Just because a U2, Beast, Beast2, Mini-beast, Kroma doesnt fit your everyday needs there are people out there that these lights will work very well for. SureFire has professionals on their mind when they design a flashlight, not Joe the flashlight collector, or even people like us that are enthusiasts (i know people here use their lights at work,etc but im just making a general statement).

Yeah their prices are high, but you have to consider the costs involved in keeping a company like that up and running and the quality of the product you are getting in return.


----------



## Pydpiper (Mar 1, 2006)

*Surefires countdown clock?*

What is the countdown clock on Surefires website? It is at the top of the homepage..
I hope it doesn't have anything to do with me..


----------



## JPasquini (Mar 1, 2006)

*Re: Surefires countdown clock?*

My understanding is that the countdown clock is to mark the introduction of the "new" SF web site or at least their new product.

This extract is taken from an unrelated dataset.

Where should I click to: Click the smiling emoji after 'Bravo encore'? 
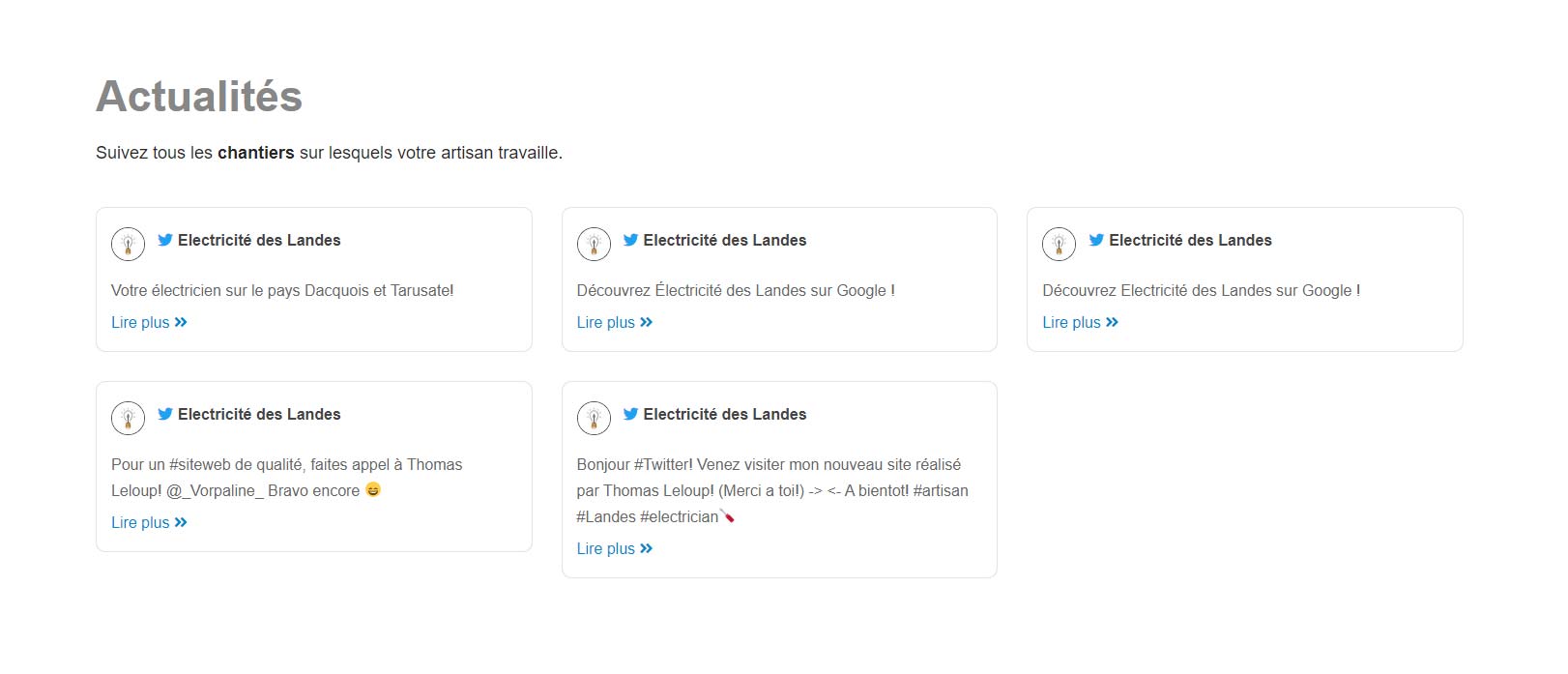pos(373,490)
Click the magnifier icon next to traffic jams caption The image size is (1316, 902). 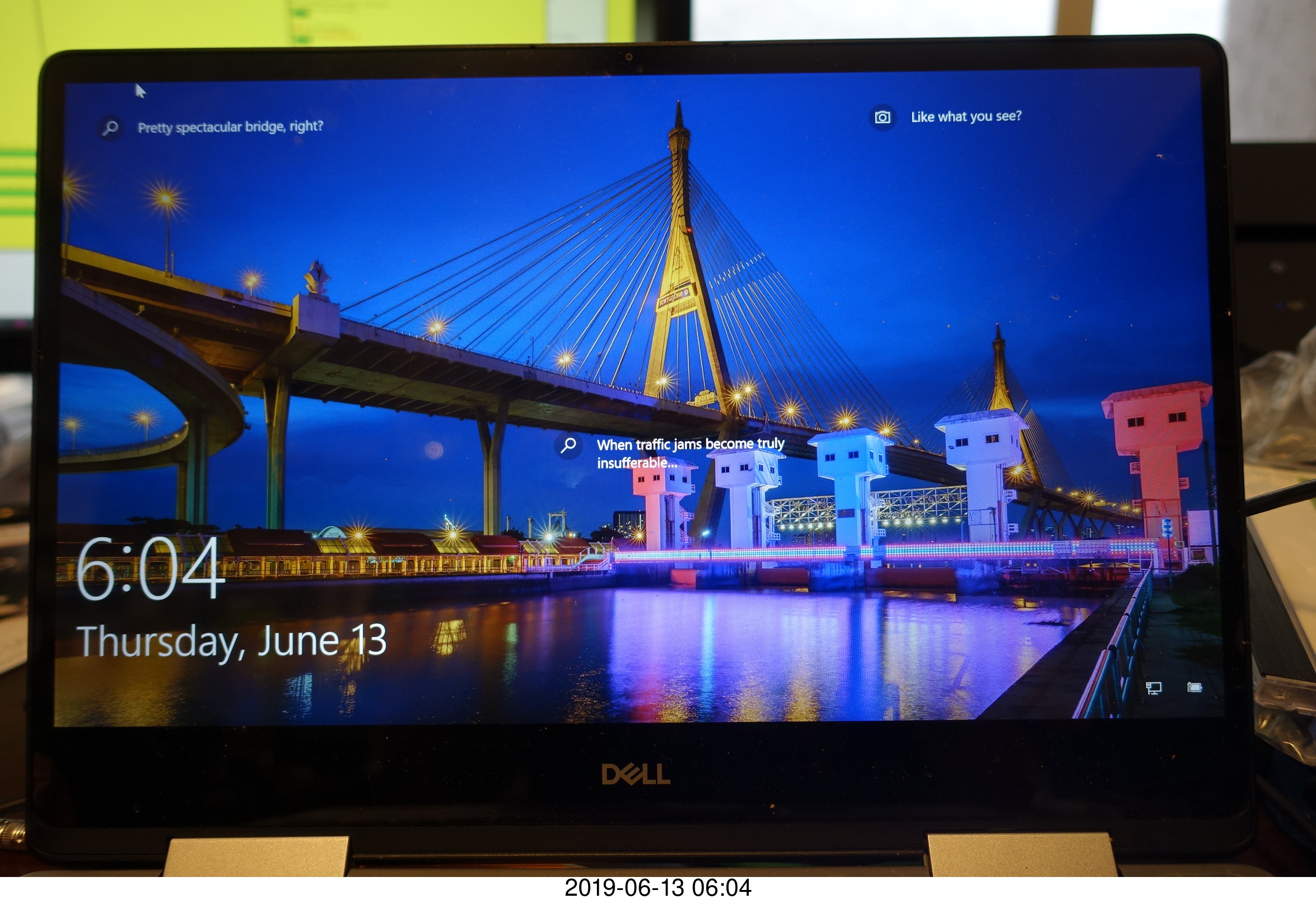(569, 445)
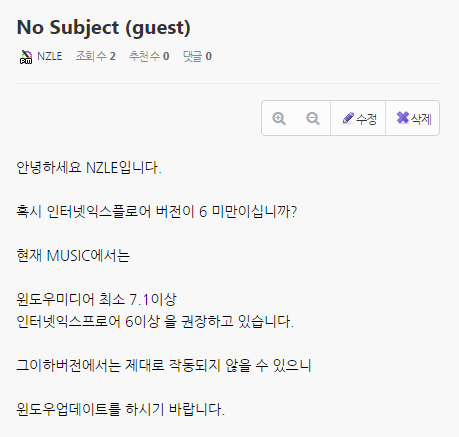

On a related note, I just got off the phone with Surefire regarding a part replacement (excellent service as always I must add...). Anyways, I just happened to mention that I was thinking of picking up my first A2, and the rep laughed and said "_Hold off, hold off for a couple of more weeks._" <nudge, nudge> That's all he would say about that.

Hmmm...... :naughty:


----------



## lightlust (Mar 1, 2006)

*Re: Surefires countdown clock?*

I called Surefire asking for their new 2006 catalog, was told to call back March 15th, 2006 when it was available.

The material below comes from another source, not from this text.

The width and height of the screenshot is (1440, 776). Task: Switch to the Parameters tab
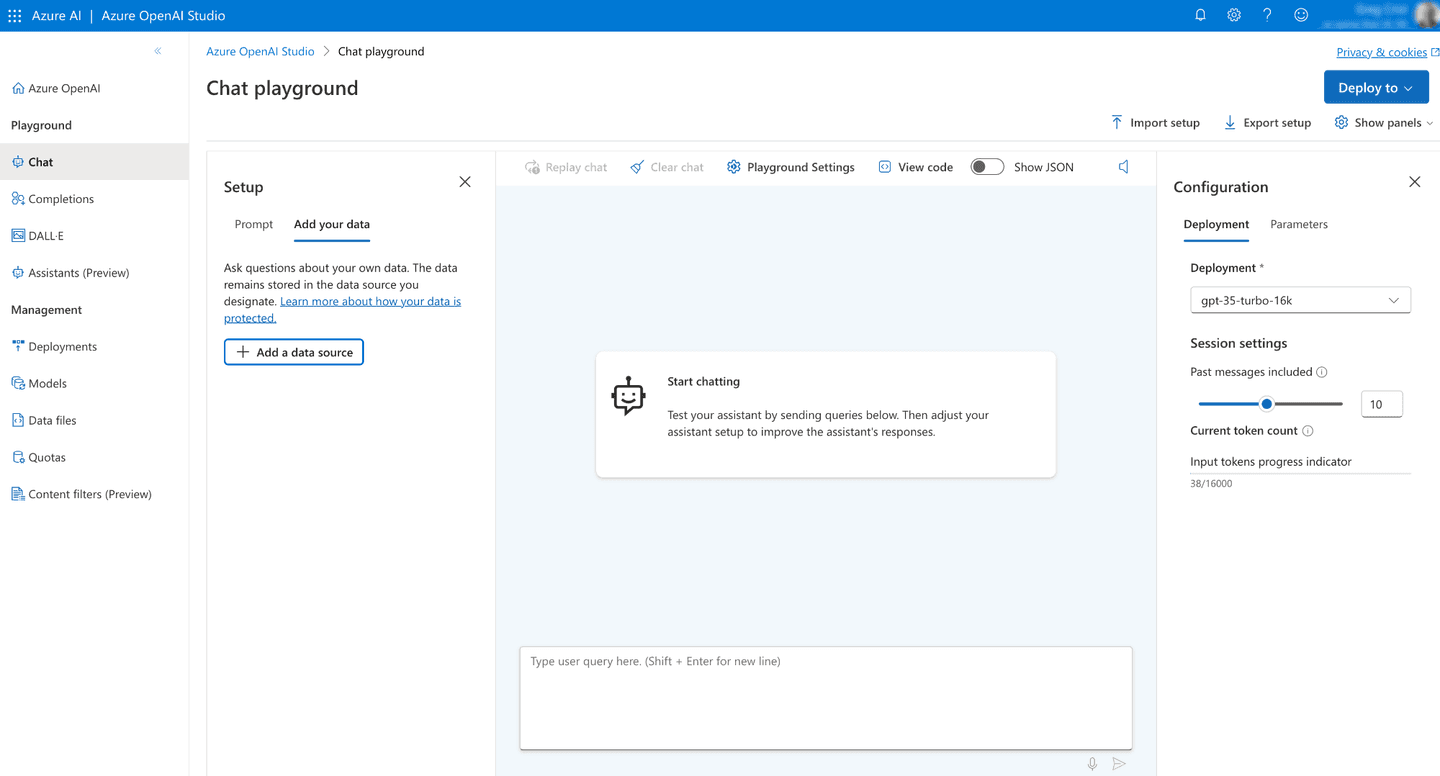coord(1298,224)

I noted that the mystery countdown clock on their website coincided PRECISELY with March 15th, 2006. "I smell a saaaale," I offered to the customer service guy.

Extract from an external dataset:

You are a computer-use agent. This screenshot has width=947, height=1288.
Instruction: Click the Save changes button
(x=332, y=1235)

While the coincidence was confirmed, knowledge of any other connection or event was neither confirmed nor denied.  Tick tock ...

*EDIT:* I remember where I saw this plot line before: _Cave Ides Martes_, the soothsayer said to Gaius Julius Caesar. _Beware the Ides of March_.

Yeah, beware ... my wallet will be assassinated!!!!!


----------



## Numbers (Mar 1, 2006)

*Re: Surefires countdown clock?*

So what are we saying here?
Is it likely that SF will be showing new products, that were not announced at the shot show, when the clock gets down to zero. 
I hope not because I just ordered a bunch of stuff.
might have been a bad move.


----------



## magic79 (Mar 1, 2006)

*Re: Surefires countdown clock?*



lightlust said:


> I called Surefire asking for their new 2006 catalog, was told to call back March 15th, 2006 when it was available.


 
Why couldn't they just take your name and send it when it was available??? :huh2: 

That seems like making the customer do a lot of unnecessary work.


----------



## JPasquini (Mar 1, 2006)

*Re: Surefires countdown clock?*

I didn't think about a "sale," but anything is possible. With an A2 purchase on my mind, I guess I was thinking that the rep might have been alluding to "something even better" than an A2 appearing soon. Of course, a discounted A2 would also be nice! :naughty:

We'll have to see what happens on 3/15...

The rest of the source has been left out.